[Collection entries]
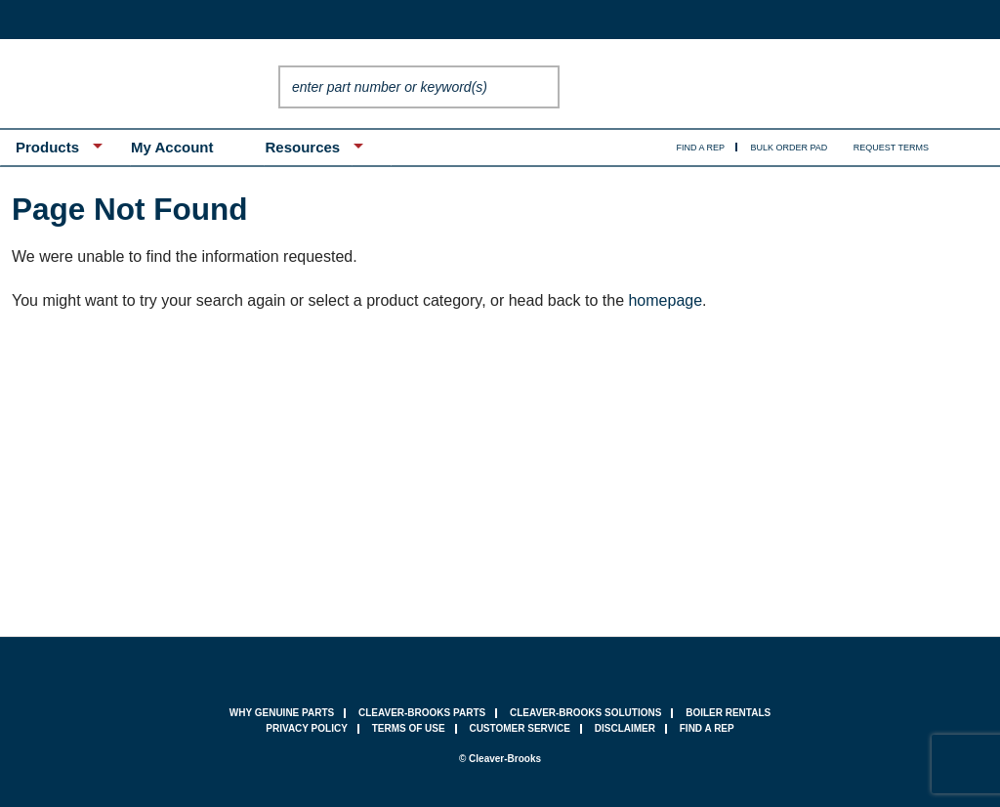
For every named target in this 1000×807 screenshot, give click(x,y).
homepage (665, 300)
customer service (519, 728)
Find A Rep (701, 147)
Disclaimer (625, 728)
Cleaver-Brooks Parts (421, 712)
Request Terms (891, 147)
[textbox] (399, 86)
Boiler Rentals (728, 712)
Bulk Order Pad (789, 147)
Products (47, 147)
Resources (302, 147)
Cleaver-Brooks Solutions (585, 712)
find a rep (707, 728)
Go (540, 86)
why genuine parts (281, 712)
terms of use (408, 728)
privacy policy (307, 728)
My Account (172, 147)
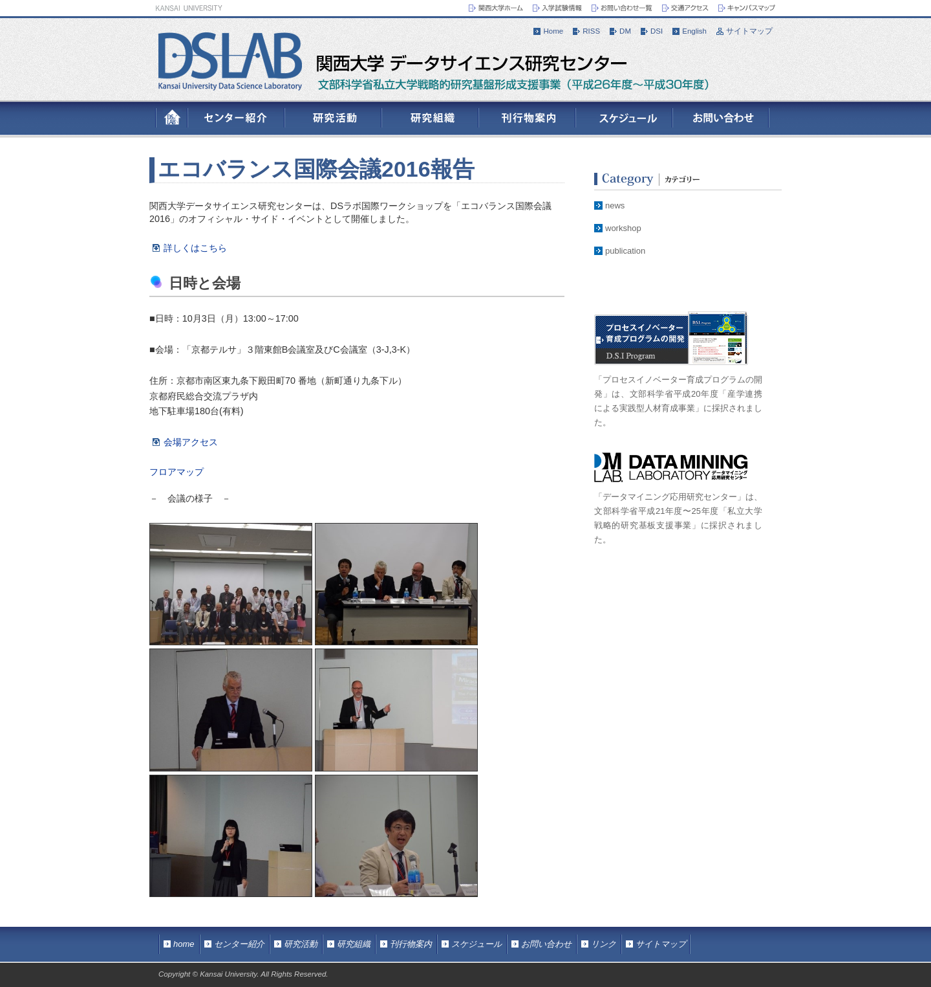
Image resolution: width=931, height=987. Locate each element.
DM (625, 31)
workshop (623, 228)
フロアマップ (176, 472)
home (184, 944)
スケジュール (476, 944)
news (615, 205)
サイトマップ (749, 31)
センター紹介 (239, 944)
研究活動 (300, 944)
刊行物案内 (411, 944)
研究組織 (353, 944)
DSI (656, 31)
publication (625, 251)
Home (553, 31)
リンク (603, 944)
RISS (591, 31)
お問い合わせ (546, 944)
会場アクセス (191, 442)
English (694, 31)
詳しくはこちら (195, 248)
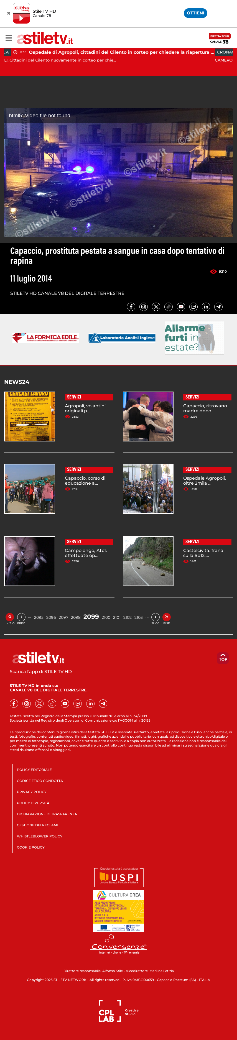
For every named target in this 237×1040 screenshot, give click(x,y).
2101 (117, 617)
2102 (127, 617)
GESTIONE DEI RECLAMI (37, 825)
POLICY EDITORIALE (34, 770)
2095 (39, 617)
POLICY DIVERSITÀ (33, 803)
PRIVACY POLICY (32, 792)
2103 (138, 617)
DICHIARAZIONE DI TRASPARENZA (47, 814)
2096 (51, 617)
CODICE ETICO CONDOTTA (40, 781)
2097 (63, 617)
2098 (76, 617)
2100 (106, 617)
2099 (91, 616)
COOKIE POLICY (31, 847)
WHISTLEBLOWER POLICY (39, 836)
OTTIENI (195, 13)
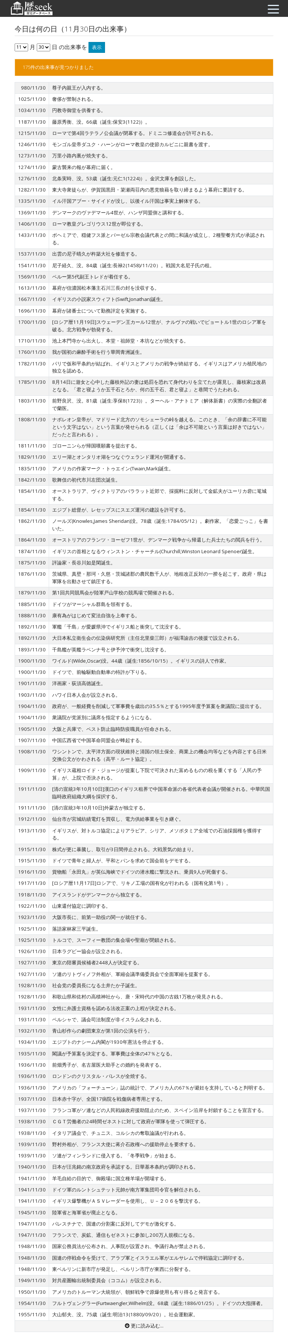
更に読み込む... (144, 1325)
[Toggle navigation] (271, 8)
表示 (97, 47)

...

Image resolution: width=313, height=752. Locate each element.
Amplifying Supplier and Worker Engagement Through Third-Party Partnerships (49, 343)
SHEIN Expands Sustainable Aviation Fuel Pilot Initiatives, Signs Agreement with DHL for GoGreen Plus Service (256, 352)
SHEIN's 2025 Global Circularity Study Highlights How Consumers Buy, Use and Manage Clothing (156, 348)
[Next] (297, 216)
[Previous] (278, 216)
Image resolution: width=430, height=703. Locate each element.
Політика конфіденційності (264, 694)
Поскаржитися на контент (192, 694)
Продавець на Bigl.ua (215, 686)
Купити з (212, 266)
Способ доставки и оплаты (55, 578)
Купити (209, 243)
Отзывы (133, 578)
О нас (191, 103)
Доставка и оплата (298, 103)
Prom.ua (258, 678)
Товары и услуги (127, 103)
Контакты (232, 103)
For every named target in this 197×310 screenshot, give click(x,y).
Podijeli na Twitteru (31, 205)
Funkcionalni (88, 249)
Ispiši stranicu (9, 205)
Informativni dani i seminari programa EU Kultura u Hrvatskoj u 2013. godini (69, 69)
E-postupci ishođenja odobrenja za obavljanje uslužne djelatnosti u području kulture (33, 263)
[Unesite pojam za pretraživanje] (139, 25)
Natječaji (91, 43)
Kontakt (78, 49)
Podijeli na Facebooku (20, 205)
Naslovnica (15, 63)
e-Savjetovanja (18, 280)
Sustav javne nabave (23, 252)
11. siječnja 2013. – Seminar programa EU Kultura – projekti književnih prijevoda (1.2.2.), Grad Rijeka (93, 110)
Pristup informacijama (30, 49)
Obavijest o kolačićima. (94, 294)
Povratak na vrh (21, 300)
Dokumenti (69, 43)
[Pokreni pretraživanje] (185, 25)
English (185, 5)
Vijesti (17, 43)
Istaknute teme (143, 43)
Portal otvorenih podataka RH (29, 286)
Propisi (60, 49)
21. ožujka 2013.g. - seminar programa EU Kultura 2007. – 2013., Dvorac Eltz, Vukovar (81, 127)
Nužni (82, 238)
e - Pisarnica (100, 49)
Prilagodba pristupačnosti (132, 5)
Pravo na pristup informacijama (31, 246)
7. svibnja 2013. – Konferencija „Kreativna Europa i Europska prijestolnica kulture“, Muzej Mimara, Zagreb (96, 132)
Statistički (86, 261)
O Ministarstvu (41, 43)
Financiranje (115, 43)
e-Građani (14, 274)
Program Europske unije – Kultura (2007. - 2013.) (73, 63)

==

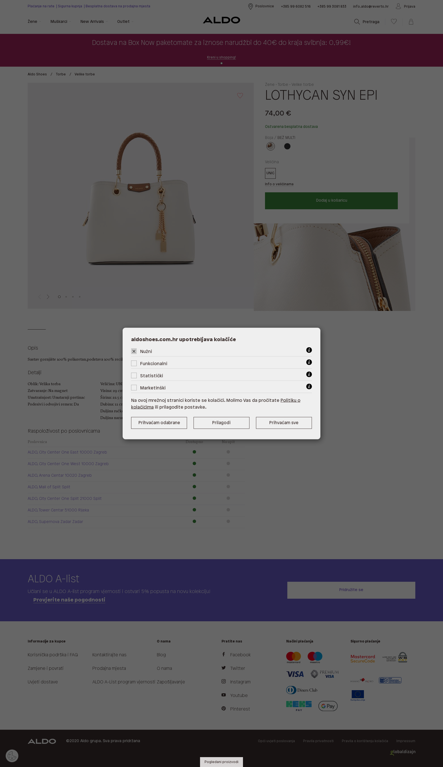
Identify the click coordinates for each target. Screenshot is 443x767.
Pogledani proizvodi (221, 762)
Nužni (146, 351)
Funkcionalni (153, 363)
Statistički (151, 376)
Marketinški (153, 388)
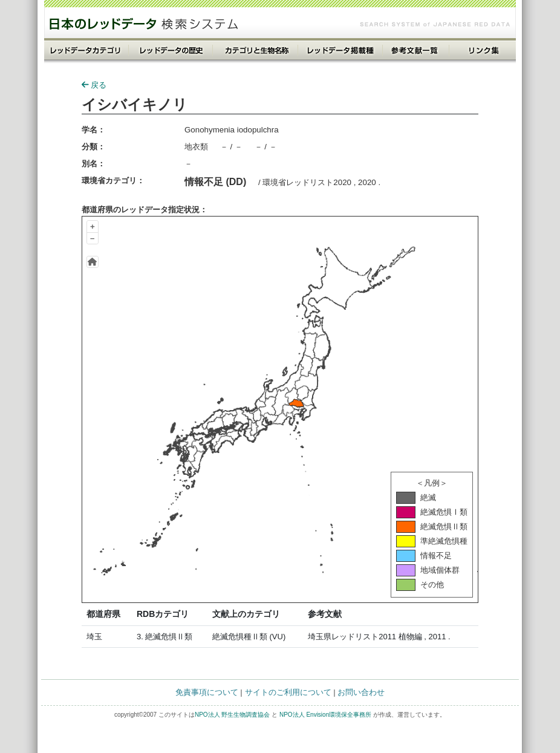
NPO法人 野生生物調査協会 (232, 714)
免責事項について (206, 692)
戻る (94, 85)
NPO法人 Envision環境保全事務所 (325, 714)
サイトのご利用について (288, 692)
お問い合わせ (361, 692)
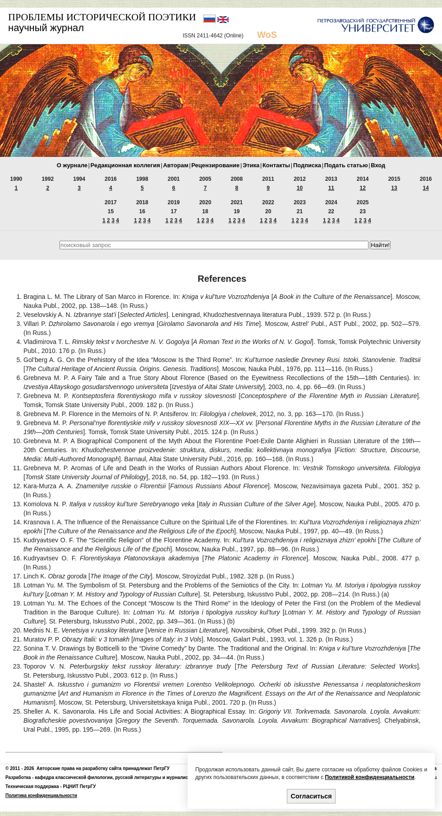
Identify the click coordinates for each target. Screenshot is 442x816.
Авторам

**Work to do:** Turn the lines of the records starting with the line that contains "RISS (591, 31)" and going on through the line that contains "PRIVACY POLICY (32, 792)" into a numbered list. Skip blank lines and leave out the pictures.

**Completed task:**
1. RISS (591, 31)
2. お問い合わせ (546, 944)
3. 会場アクセス (191, 442)
4. English (694, 31)
5. 詳しくはこちら (195, 248)
6. For every named target in this 237×1040 screenshot, give click(x,y).
7. 2101 (117, 617)
8. 2102 (127, 617)
9. GESTIONE DEI RECLAMI (37, 825)
10. POLICY EDITORIALE (34, 770)
11. 2095 (39, 617)
12. POLICY DIVERSITÀ (33, 803)
13. PRIVACY POLICY (32, 792)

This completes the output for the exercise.